[[ Records shown open ]]
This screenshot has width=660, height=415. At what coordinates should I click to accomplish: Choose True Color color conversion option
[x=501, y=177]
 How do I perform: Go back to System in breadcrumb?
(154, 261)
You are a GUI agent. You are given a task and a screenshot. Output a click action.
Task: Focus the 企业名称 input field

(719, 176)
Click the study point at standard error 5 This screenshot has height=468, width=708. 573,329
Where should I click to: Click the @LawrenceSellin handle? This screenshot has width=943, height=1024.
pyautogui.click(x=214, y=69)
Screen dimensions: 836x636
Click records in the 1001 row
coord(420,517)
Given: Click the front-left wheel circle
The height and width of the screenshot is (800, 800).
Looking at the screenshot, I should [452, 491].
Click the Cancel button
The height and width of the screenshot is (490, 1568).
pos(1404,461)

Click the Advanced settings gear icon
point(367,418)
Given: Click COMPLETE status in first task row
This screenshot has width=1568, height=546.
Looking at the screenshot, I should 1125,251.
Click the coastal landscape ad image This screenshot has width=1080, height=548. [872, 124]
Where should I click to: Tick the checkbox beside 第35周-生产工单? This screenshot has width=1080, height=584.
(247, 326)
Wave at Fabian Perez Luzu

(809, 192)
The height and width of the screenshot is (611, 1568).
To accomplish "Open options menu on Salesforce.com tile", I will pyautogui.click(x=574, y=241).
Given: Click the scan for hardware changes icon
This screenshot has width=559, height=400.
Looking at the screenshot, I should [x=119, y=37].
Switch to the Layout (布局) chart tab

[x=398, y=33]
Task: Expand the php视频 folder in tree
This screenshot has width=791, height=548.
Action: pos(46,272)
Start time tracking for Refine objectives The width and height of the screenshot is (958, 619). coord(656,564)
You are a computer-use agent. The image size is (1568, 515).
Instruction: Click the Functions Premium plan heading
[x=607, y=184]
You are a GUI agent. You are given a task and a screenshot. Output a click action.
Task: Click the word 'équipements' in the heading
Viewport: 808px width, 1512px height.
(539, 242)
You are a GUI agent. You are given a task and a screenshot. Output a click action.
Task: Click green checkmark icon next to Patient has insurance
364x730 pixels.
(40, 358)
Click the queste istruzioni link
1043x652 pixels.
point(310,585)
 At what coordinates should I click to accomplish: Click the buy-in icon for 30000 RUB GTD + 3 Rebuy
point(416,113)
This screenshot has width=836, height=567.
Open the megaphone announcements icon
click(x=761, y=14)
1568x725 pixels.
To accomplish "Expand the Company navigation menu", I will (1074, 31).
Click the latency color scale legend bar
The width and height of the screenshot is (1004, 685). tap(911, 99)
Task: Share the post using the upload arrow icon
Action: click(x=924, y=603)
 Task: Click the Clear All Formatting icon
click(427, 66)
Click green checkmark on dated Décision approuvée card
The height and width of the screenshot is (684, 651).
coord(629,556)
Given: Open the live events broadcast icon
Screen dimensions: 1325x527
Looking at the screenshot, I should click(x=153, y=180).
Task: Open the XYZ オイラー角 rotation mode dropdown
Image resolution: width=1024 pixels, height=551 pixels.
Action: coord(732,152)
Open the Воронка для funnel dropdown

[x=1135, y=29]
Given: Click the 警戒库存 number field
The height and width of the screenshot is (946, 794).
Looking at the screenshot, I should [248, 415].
[[ Records shown closed ]]
§ Task brief
Among the lines above, return those that contain the string "will".

§ Answer for the task
To accomplish "Open options menu on Salesforce.com tile", I will pyautogui.click(x=574, y=241).
To accomplish "Expand the Company navigation menu", I will (1074, 31).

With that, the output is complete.